Agent architectures and cognitive architectures

Researchers have designed systems to build intelligent systems out of interacting intelligent agents in a multi-agent system.[94] A system with both symbolic and sub-symbolic components is a hybrid intelligent system, and the study of such systems is artificial intelligence systems integration. A hierarchical control system provides a bridge between sub-symbolic AI at its lowest, reactive levels and traditional symbolic AI at its highest levels, where relaxed time constraints permit planning and world modelling.[95] Rodney Brooks' subsumption architecture was an early proposal for such a hierarchical system.

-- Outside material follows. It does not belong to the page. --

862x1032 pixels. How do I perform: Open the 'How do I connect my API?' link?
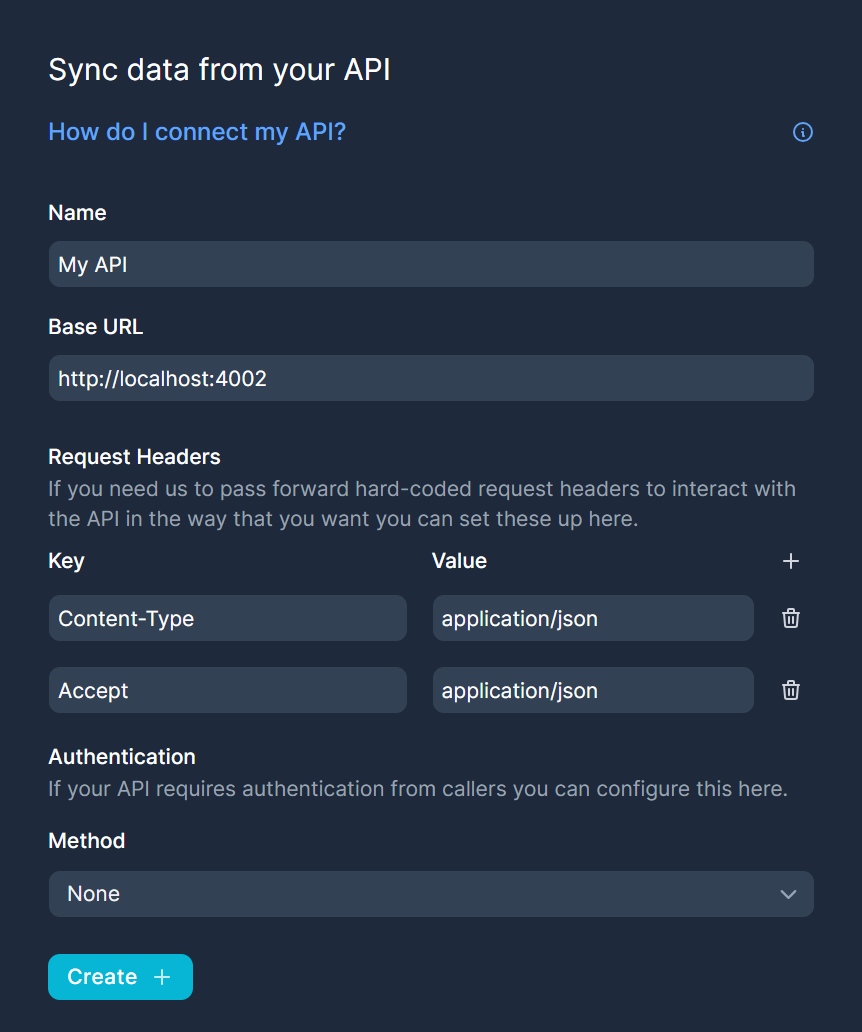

So to me there is an understanding that needs to remain consistent in our views as one moves forward here to see that what is create is not really the human being that we are, but a manifestation of. I think people tend to "loose perspective" on human intelligence versus A.I. So that the issue then is to note these differences? This distinction to me rests in "what outcomes are possible in the diversity of human population matched to a purpose for personal development toward an ideal." No match can be found in terms of this creative attachment which can arise distinctive to each person's in probable outcome. The difference here is that "if" all knowledge already existed, and "if" we were to have access to this "collective unconscious per say," then how it is that such thinking cannot point toward new paradigms for personal development that are developed in society? New science? AI Intelligence already has all these knowledge factors inclusive, so it can give outcomes according to a "quantum leap??":) No, it needs human intervention, or AI can already give us that new science? You see? There would be "no need" for an Einstein?